Recorded data:
========================================================================
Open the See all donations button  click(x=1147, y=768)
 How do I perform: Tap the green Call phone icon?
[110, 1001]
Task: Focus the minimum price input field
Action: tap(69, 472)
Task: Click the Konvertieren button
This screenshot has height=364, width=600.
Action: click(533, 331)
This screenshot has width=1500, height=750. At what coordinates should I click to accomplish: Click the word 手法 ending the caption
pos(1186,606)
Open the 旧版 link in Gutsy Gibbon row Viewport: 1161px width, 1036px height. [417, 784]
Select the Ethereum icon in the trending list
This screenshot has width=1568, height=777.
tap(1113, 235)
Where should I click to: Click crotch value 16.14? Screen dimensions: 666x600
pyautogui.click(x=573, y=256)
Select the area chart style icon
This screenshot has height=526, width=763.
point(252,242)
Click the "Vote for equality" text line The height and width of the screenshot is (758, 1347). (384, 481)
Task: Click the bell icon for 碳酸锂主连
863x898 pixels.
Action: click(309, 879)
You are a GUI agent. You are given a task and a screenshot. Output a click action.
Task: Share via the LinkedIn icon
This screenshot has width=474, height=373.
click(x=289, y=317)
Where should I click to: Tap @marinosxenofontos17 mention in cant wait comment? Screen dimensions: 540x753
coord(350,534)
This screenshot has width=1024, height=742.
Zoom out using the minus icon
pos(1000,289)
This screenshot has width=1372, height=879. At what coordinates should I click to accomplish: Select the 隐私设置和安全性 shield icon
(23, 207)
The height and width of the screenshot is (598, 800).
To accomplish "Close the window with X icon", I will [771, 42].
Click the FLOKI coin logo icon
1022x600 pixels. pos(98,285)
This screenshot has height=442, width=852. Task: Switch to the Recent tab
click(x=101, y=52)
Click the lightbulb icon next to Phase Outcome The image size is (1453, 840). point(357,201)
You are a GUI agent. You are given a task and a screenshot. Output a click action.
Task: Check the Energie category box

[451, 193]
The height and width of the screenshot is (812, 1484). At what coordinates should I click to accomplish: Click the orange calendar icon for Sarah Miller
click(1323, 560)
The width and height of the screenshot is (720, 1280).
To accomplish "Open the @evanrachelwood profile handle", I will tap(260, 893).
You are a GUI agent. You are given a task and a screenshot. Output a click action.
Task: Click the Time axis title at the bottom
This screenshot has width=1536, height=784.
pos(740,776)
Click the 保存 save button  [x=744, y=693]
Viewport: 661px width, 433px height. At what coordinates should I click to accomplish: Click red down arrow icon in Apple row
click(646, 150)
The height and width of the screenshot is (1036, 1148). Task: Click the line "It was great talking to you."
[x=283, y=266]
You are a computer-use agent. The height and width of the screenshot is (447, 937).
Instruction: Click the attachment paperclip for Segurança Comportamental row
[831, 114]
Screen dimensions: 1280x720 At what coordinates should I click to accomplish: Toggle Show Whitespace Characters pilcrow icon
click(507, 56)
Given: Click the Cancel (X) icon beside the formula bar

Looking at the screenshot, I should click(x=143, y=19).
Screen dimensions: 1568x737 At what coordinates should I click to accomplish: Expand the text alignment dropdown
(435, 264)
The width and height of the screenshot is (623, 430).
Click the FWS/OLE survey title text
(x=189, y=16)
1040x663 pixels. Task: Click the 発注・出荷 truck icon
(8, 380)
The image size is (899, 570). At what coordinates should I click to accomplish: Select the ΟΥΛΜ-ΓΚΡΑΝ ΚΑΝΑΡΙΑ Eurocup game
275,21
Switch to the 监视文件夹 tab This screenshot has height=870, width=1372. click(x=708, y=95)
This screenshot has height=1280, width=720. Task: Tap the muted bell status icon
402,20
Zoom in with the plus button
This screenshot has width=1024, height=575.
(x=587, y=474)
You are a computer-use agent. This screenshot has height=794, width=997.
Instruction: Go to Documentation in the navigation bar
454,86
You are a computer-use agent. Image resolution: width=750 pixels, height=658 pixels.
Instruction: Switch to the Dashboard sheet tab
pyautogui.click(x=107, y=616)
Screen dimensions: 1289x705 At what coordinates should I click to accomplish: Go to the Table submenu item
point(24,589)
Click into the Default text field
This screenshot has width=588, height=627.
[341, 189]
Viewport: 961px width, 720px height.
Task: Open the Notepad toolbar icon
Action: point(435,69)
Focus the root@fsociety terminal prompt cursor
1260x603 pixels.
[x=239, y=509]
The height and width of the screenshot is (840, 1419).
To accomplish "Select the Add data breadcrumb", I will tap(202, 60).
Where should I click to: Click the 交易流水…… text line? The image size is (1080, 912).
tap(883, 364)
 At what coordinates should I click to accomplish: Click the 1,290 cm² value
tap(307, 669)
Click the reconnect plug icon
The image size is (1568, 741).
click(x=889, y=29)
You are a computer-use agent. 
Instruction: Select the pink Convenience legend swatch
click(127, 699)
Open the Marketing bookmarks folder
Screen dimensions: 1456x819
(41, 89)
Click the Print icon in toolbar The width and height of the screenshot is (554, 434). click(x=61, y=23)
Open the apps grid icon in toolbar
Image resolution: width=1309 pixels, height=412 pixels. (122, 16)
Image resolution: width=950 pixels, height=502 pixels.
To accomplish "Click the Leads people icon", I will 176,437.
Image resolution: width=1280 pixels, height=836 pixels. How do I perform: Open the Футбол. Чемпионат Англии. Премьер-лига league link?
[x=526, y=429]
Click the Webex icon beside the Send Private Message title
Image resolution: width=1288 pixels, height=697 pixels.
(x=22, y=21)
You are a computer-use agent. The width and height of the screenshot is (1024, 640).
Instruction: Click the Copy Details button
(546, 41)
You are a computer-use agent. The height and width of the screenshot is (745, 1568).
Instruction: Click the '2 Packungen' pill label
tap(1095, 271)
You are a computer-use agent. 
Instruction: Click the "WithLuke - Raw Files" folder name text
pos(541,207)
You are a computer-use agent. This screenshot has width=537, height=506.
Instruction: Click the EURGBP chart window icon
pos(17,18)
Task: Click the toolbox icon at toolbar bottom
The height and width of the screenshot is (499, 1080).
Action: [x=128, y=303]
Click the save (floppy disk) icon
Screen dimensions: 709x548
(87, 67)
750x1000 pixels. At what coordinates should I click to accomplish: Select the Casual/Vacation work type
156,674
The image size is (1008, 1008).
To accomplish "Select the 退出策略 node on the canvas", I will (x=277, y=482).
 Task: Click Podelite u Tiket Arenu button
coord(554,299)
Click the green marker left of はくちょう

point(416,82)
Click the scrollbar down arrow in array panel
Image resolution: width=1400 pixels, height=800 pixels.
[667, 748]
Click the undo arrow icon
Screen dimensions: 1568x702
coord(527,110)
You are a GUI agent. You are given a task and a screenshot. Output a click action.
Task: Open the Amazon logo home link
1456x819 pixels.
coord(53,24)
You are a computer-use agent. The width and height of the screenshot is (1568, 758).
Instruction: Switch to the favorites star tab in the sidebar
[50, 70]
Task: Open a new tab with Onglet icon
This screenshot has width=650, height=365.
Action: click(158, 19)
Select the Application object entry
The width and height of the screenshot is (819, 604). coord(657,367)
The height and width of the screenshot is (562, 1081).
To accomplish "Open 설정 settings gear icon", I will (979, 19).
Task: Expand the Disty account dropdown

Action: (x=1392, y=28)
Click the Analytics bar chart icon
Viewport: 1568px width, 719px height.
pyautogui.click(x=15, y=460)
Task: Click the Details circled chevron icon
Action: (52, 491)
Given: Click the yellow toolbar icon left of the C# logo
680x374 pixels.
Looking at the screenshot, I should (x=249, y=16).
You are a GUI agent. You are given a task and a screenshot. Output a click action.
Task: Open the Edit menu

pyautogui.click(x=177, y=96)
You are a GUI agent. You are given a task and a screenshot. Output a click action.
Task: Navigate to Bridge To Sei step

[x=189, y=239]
========================================================================
== What you will do ==
The data must be transcribed in full. Every word stays the same.

== Finished task ==
Open the See all donations button  click(x=1147, y=768)
 How do I perform: Tap the green Call phone icon?
[110, 1001]
Task: Focus the minimum price input field
Action: tap(69, 472)
Task: Click the Konvertieren button
This screenshot has height=364, width=600.
Action: click(533, 331)
This screenshot has width=1500, height=750. At what coordinates should I click to accomplish: Click the word 手法 ending the caption
pos(1186,606)
Open the 旧版 link in Gutsy Gibbon row Viewport: 1161px width, 1036px height. [417, 784]
Select the Ethereum icon in the trending list
This screenshot has width=1568, height=777.
tap(1113, 235)
Where should I click to: Click crotch value 16.14? Screen dimensions: 666x600
pyautogui.click(x=573, y=256)
Select the area chart style icon
This screenshot has height=526, width=763.
point(252,242)
Click the "Vote for equality" text line The height and width of the screenshot is (758, 1347). (384, 481)
Task: Click the bell icon for 碳酸锂主连
863x898 pixels.
Action: click(309, 879)
You are a GUI agent. You are given a task and a screenshot. Output a click action.
Task: Share via the LinkedIn icon
This screenshot has width=474, height=373.
click(x=289, y=317)
Where should I click to: Tap @marinosxenofontos17 mention in cant wait comment? Screen dimensions: 540x753
coord(350,534)
This screenshot has width=1024, height=742.
Zoom out using the minus icon
pos(1000,289)
This screenshot has width=1372, height=879. At what coordinates should I click to accomplish: Select the 隐私设置和安全性 shield icon
(23, 207)
The height and width of the screenshot is (598, 800).
To accomplish "Close the window with X icon", I will [771, 42].
Click the FLOKI coin logo icon
1022x600 pixels. pos(98,285)
This screenshot has height=442, width=852. Task: Switch to the Recent tab
click(x=101, y=52)
Click the lightbulb icon next to Phase Outcome The image size is (1453, 840). point(357,201)
You are a GUI agent. You are given a task and a screenshot. Output a click action.
Task: Check the Energie category box

[451, 193]
The height and width of the screenshot is (812, 1484). At what coordinates should I click to accomplish: Click the orange calendar icon for Sarah Miller
click(1323, 560)
The width and height of the screenshot is (720, 1280).
To accomplish "Open the @evanrachelwood profile handle", I will tap(260, 893).
You are a GUI agent. You are given a task and a screenshot. Output a click action.
Task: Click the Time axis title at the bottom
This screenshot has width=1536, height=784.
pos(740,776)
Click the 保存 save button  [x=744, y=693]
Viewport: 661px width, 433px height. At what coordinates should I click to accomplish: Click red down arrow icon in Apple row
click(646, 150)
The height and width of the screenshot is (1036, 1148). Task: Click the line "It was great talking to you."
[x=283, y=266]
You are a computer-use agent. The height and width of the screenshot is (447, 937).
Instruction: Click the attachment paperclip for Segurança Comportamental row
[831, 114]
Screen dimensions: 1280x720 At what coordinates should I click to accomplish: Toggle Show Whitespace Characters pilcrow icon
click(507, 56)
Given: Click the Cancel (X) icon beside the formula bar

Looking at the screenshot, I should click(x=143, y=19).
Screen dimensions: 1568x737 At what coordinates should I click to accomplish: Expand the text alignment dropdown
(435, 264)
The width and height of the screenshot is (623, 430).
Click the FWS/OLE survey title text
(x=189, y=16)
1040x663 pixels. Task: Click the 発注・出荷 truck icon
(8, 380)
The image size is (899, 570). At what coordinates should I click to accomplish: Select the ΟΥΛΜ-ΓΚΡΑΝ ΚΑΝΑΡΙΑ Eurocup game
275,21
Switch to the 监视文件夹 tab This screenshot has height=870, width=1372. click(x=708, y=95)
This screenshot has height=1280, width=720. Task: Tap the muted bell status icon
402,20
Zoom in with the plus button
This screenshot has width=1024, height=575.
(x=587, y=474)
You are a computer-use agent. This screenshot has height=794, width=997.
Instruction: Go to Documentation in the navigation bar
454,86
You are a computer-use agent. Image resolution: width=750 pixels, height=658 pixels.
Instruction: Switch to the Dashboard sheet tab
pyautogui.click(x=107, y=616)
Screen dimensions: 1289x705 At what coordinates should I click to accomplish: Go to the Table submenu item
point(24,589)
Click into the Default text field
This screenshot has width=588, height=627.
[341, 189]
Viewport: 961px width, 720px height.
Task: Open the Notepad toolbar icon
Action: point(435,69)
Focus the root@fsociety terminal prompt cursor
1260x603 pixels.
[x=239, y=509]
The height and width of the screenshot is (840, 1419).
To accomplish "Select the Add data breadcrumb", I will tap(202, 60).
Where should I click to: Click the 交易流水…… text line? The image size is (1080, 912).
tap(883, 364)
 At what coordinates should I click to accomplish: Click the 1,290 cm² value
tap(307, 669)
Click the reconnect plug icon
The image size is (1568, 741).
click(x=889, y=29)
You are a computer-use agent. 
Instruction: Select the pink Convenience legend swatch
click(127, 699)
Open the Marketing bookmarks folder
Screen dimensions: 1456x819
(41, 89)
Click the Print icon in toolbar The width and height of the screenshot is (554, 434). click(x=61, y=23)
Open the apps grid icon in toolbar
Image resolution: width=1309 pixels, height=412 pixels. (122, 16)
Image resolution: width=950 pixels, height=502 pixels.
To accomplish "Click the Leads people icon", I will 176,437.
Image resolution: width=1280 pixels, height=836 pixels. How do I perform: Open the Футбол. Чемпионат Англии. Премьер-лига league link?
[x=526, y=429]
Click the Webex icon beside the Send Private Message title
Image resolution: width=1288 pixels, height=697 pixels.
(x=22, y=21)
You are a computer-use agent. The width and height of the screenshot is (1024, 640).
Instruction: Click the Copy Details button
(546, 41)
You are a computer-use agent. The height and width of the screenshot is (745, 1568).
Instruction: Click the '2 Packungen' pill label
tap(1095, 271)
You are a computer-use agent. 
Instruction: Click the "WithLuke - Raw Files" folder name text
pos(541,207)
You are a computer-use agent. This screenshot has width=537, height=506.
Instruction: Click the EURGBP chart window icon
pos(17,18)
Task: Click the toolbox icon at toolbar bottom
The height and width of the screenshot is (499, 1080).
Action: [x=128, y=303]
Click the save (floppy disk) icon
Screen dimensions: 709x548
(87, 67)
750x1000 pixels. At what coordinates should I click to accomplish: Select the Casual/Vacation work type
156,674
The image size is (1008, 1008).
To accomplish "Select the 退出策略 node on the canvas", I will (x=277, y=482).
 Task: Click Podelite u Tiket Arenu button
coord(554,299)
Click the green marker left of はくちょう

point(416,82)
Click the scrollbar down arrow in array panel
Image resolution: width=1400 pixels, height=800 pixels.
[667, 748]
Click the undo arrow icon
Screen dimensions: 1568x702
coord(527,110)
You are a GUI agent. You are given a task and a screenshot. Output a click action.
Task: Open the Amazon logo home link
1456x819 pixels.
coord(53,24)
You are a computer-use agent. The width and height of the screenshot is (1568, 758).
Instruction: Switch to the favorites star tab in the sidebar
[50, 70]
Task: Open a new tab with Onglet icon
This screenshot has width=650, height=365.
Action: click(158, 19)
Select the Application object entry
The width and height of the screenshot is (819, 604). coord(657,367)
The height and width of the screenshot is (562, 1081).
To accomplish "Open 설정 settings gear icon", I will (979, 19).
Task: Expand the Disty account dropdown

Action: (x=1392, y=28)
Click the Analytics bar chart icon
Viewport: 1568px width, 719px height.
pyautogui.click(x=15, y=460)
Task: Click the Details circled chevron icon
Action: (52, 491)
Given: Click the yellow toolbar icon left of the C# logo
680x374 pixels.
Looking at the screenshot, I should (x=249, y=16).
You are a GUI agent. You are given a task and a screenshot. Output a click action.
Task: Open the Edit menu

pyautogui.click(x=177, y=96)
You are a GUI agent. You are given a task and a screenshot. Output a click action.
Task: Navigate to Bridge To Sei step

[x=189, y=239]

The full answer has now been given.